It was still dark outside when the car pulled out the front of our hotel to pick us up to take us to the moon. At over 300km away we had to start early on the day trip. Bet you didn't think you could get to the moon and back in a day did you?
Parque Provincial Ischigualasto is one of the many landscapes across Latin America as being 'Valle de la Luna' or valley of the moon. This one which is apparently comparable to Bryce Canyon or Zion and is UNESCO listed. It's located in a desert valley surrounded by two mountain ranges and from the moment we left San Juan we entered that desert.
On the outskirts of town, mist lay amongst the vines of the bodegas and the sun glowed on the surrounding mountains. The 3.5 hour drive might have been boring if not for staring at those constantly changing mountains, in between observing the mate ritual happening in the car.
Our guide had brought his gourd, mate and sugar, while the other two Argentinian girls on the tour bought a Thermos of hot water. They filled up the gourd with mate, put about a teaspoon of sugar on top and then poured the hot water through it. Each of them took turns drinking the gourd dry before it was refilled and passed onto the next person.
We were invited in on the ritual, but decided to pass. While mate isn't my favourite drink, clearly the travel doctor had made me sufficiently paranoid to not want to drink out of the same straw thing as three strangers.
Along the way, semi wild animals roamed along the side of the highway and across it, including horses, goats, rabbits and turkeys. Every now and then we spotted vultures flying high overhead. But the most exciting animal were the Guanacos hanging out just outside of the park gate. One group stood munching on the dry vegetation while further down the road, another pack trotted across the road when they heard the car approaching.

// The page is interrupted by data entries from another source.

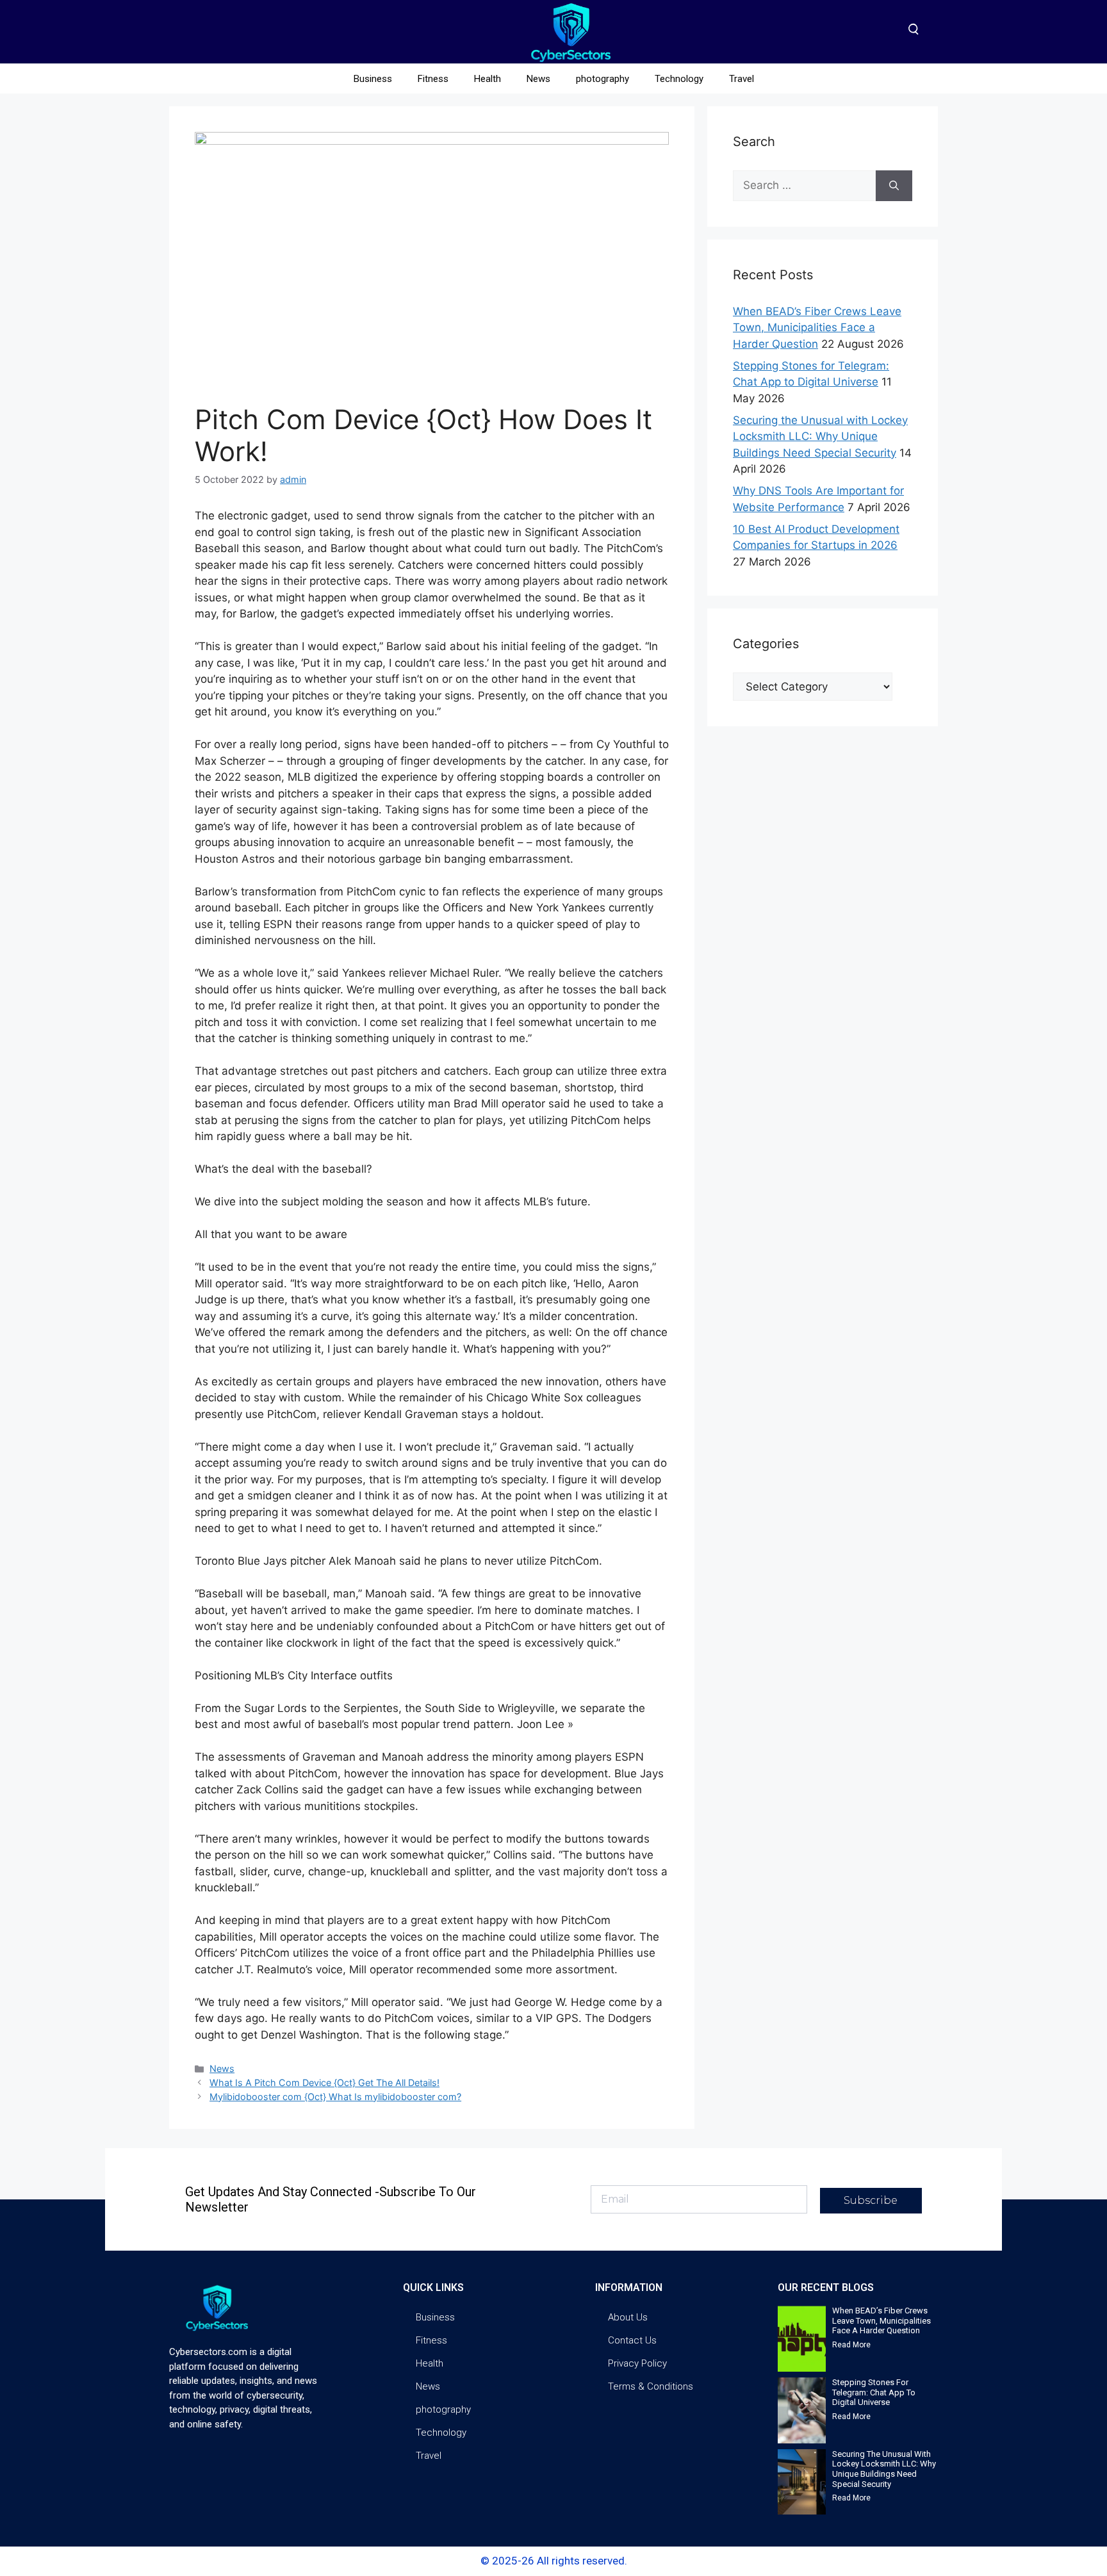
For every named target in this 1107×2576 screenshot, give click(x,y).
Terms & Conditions (650, 2386)
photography (602, 79)
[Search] (894, 185)
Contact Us (632, 2340)
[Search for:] (804, 185)
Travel (741, 79)
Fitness (433, 79)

Inside the park, we were surprised to discover that the visit would be in convoy with a group of other vehicles and a park ranger. We had to stick strictly to the road and only stop at the 5 highlights. I hadn't expected such a regimented visit in South America.
As we rounded the corner we had our first view of the whole terrain – red cliffs in the distance ringing a barren, white valley. You could imagine how this looked otherworldly.
Not far down the road was the first stop, where the ranger went into a very long explanation of the region. We understood some of it, but the view towards the cliffs was irresistible so we wandered around the carefully defined area taking photos.
At the first stop, it was the distant view which was remarkable, so we were surprised just how amazing the next stop's foreground was. Apart from the odd dry bush, the rutted ground really did look like the moon, except in various shades of pinks. From the lookout you could see the river that wound it's way through the worn mounds. Seeing that we'd wandered away from the group, our guide came over and explained that the national park is named after this particular formation.
We then drove down into the moonscape to a flat area where we could walk amongst the bare mounds. One of them looked like a sphinx, although I'm positive we weren't the first to recognise it's likeness.
But the main attraction of stop number three was the Cancha de Bochas, the ball table. On the flat plain lay perfectly spherical rocks, arranged as though someone was in the middle of a ball game.
Leaving the lunar landscape we drove up to another formation that were like windows facing the red cliffs.
We then approached the cliffs that had so far been in the distance. Near the base of them, stands the signature formation of the park, El Hongo or mushroom. Against the bright blue sky, the white stone with the red cliffs behind is very striking.
Finally we drove the full length of the cliffs back to the entrance, the red dust of the road filtering through the seals of the car and entering our nostrils. On one side where the red cliffs that looked like they where part of the ancient temple with intricately carved pillars. On the other was the white lunar landscape.
On the way out of the park, our guide spotted a condor eating a dead cow on the side of the road. He stopped and grabbed his camera, but unfortunately it spread it's massive wings and took to the sky.
To break up the 3 hour drive home, we stopped at the shrine of the Difunta Correa, near San Jose. I had only a very vague notion of what exactly the place was all about, as I'd filled it under the 'odd Latin American things' category. And believe me it looked odd.
On the ground next to the car where we pulled up in the messy little town lay a plastic figure of a woman lying with a bare breast where a baby was feeding. Following our guide up the staircase, the posts and beams of the low roof where covered in old licence plates that tinkled in the warm desert wind. On the ground on either side lay little home made houses that reminded me of architectural models.
At the top in the shrine proper the same breastfeeding woman that had lain next to the wheel of our car, was surrounded by candles and images of babies and other breastfeeding women. Our guide explained that she was a woman who together with her baby followed her husband and his regiment during the civil war of the 1800's. But in the desert she ran out of food and water and died. But when she was found, the baby was still nursing at the dead woman's breast. Our guides voice dropped to almost a whisper as he explained that it's believed that is the very spot where she was found.
At the shrine people from all around Argentina come to ask for protection of their houses, cars, assistance during difficult childbirth and miracle cures. On the rest of the drive we spotted shrines all every few kilometres along the road, where bottles of water where left for travellers in need.